(projet de thèse)
Voici la présentation de mon projet de thèse. Cela constitue la première étape de mes travaux de doctorat.
Ce sont ici, mes intuitions, mes attentes, mes pistes de recherches… Celles-ci varieront avec le temps et seront à mettre en balance avec la version finale de mes travaux.
Assez peu reconnu par ses compatriotes et souvent restreint à ses travaux en phonologie à l’étranger, John Rupert Firth occupe une place clef en linguistique anglo-saxonne.
Il est à la fois tourné vers le passé, si on en croit sa formation d’historien et l’importance qu’il accorde à la fois à l’Histoire et à l’histoire des sciences mais il est également tourné vers l’avenir si l’on considère la nouvelle impulsion qu’il a donnée aux sciences du langage. Il n’est qu’à citer l’avènement de la linguistique en tant que discipline académique à part entière en Grande-Bretagne pour s’en convaincre.
Ses écrits, bien que peu nombreux (et parfois publiés à titre posthume) sont particulièrement denses en terme de références, dénotant à la fois un intérêt frappant pour l’histoire de la linguistique, mais également un horizon de rétrospection très riche tant dans le temps que dans l’espace.
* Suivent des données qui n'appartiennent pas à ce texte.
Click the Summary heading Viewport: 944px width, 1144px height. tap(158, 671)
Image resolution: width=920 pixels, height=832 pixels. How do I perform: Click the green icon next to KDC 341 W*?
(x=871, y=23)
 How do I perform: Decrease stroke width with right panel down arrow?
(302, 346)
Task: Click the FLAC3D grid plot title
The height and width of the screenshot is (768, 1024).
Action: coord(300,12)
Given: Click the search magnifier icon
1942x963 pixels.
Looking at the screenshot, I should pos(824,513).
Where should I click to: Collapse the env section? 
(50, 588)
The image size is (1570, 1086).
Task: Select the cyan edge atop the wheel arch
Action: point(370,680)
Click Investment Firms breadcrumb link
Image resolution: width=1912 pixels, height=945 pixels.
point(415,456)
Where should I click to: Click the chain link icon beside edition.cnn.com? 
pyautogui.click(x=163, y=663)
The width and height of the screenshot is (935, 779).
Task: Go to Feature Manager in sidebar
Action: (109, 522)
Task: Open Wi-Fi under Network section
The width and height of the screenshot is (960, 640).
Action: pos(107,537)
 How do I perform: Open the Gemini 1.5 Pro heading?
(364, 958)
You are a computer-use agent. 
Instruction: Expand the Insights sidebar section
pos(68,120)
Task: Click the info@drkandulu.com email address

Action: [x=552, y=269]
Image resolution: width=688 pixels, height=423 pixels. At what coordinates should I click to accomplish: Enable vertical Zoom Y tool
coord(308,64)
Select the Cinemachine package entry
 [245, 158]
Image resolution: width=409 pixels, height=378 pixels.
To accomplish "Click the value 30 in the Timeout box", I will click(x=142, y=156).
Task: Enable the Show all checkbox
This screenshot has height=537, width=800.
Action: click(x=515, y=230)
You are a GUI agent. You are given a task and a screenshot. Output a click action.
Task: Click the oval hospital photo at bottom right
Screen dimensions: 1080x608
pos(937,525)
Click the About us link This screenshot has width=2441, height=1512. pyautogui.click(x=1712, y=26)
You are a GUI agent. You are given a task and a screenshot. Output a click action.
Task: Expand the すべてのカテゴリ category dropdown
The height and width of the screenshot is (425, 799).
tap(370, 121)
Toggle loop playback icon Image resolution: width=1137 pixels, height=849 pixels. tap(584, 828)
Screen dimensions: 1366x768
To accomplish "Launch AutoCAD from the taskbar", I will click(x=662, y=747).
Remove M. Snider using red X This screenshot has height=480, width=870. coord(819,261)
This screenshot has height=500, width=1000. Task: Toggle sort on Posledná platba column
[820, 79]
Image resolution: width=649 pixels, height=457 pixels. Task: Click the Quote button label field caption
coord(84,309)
Ses citations permettent d’entrevoir la place que firth accorde à l’histoire, à la linguistique et à l’histoire de la linguistique, de déterminer en quoi il a pu être influencé par les auteurs et les écrits antérieurs, et par là-même de mieux comprendre le mode de pensée du linguiste et sa logique scientifique.
En relation avec sa démarche historiographique, il ne faut pas oublier le contexte scientifique immédiat dans lequel firth se situe, à l’orée du XXe siècle : les expérimentations phonétiques en cours depuis le XIXe siècle telles que menées par Sweet et Bell notamment. Cet ensemble de références participe à la constitution d’une linguistique firthienne alors innovante. Ses théories dans les domaines de la linguistique (« contexte de situation », « sens par collocation ») et de la phonétique s’appuient sur un fonctionnalisme et une transdisciplinarité (comme la prise en compte d’éléments propres à l’anthropologie) et adoptent un caractère multilingue dans lequel les langues asiatiques ont forte part à jouer comme pour nous rappeler ses années passées en Inde ou à la SOAS (School of Oriental and African Studies).
Cette approche de langues non indo-européennes est à l’origine de la prise de conscience d’un eurocentrisme qui incita l’auteur à repenser jusqu’à sa méthodologie. En phonologie, l’opposition entre la conception linéaire segmentaliste des unités phonologiques et la perception prosodique de cette dernière en est une illustration. La théorie phonesthésique est également emprunte d’un rapport au son qui fait souvent polémique auprès de linguistes occidentaux. D’autres éléments en sont la trace sur un plan aussi bien phonologique que linguistique et il apparaît incontournable d’étudier à quel point cette connaissance de langues et de cultures si éloignées (asiatiques, africaines) des éléments alors étudiés en Europe ont permis de mettre ou remettre en question certaines notions en linguistique ou phonologie.
J. R. Firth introduit ici une nouvelle dimension à l’étude de la langue. Des langues plus rares et exotiques ne sont plus cantonnées à la SOAS, mais deviennent nécessaires et influencent (jusqu’à quel point ?) l’étude de l’anglais et de la langue en général.
John Rupert Firth, c’est ainsi la création de la London School (Ecole de Londres), d’un courant de pensée qui s’inscrit dans la logique de son instigateur et qui a influencé toute une génération de linguistes anglo-saxons, que ce soit directement (R. H. Robins, F. Palmer, T. F. Mitchell…) ou indirectement pour les linguistes que l’on a pu qualifier de « néo-firthien » comme M. A. K. Halliday.
John Rupert Firth occupe donc une position charnière dans l’histoire de la linguistique qu’il convient d’éclaircir et qui ne doit pas faire oublier pour autant que J. R. Firth est également un homme de son temps au fort tempérament, qui n’hésite pas à prendre parti contre des théories de linguistes tels que Saussure, Bloomfield ou encore Troubetzkoy.
Cette capacité à être à la fois dans la continuité en multipliant plus que de coutume les référents antérieurs, remontant jusqu’à l’antiquité, et le caractère novateur qu’a pu constituer sa démarche scientifique, au point de créer une nouvelle Ecole de pensée) semblent assez paradoxales à première vue tant J. R. Firth semble à la fois être dans la continuité et instaurer un nouveau départ (une rupture ?) pour les sciences de la langue. La quantité limitée de traces écrites qu’il a pu laisser par ses propres travaux oblige à une étude approfondie qui seule pourra déterminer quelles ont été la place et la contribution réelles de John Rupert Firth dans l’histoire des idées linguistiques.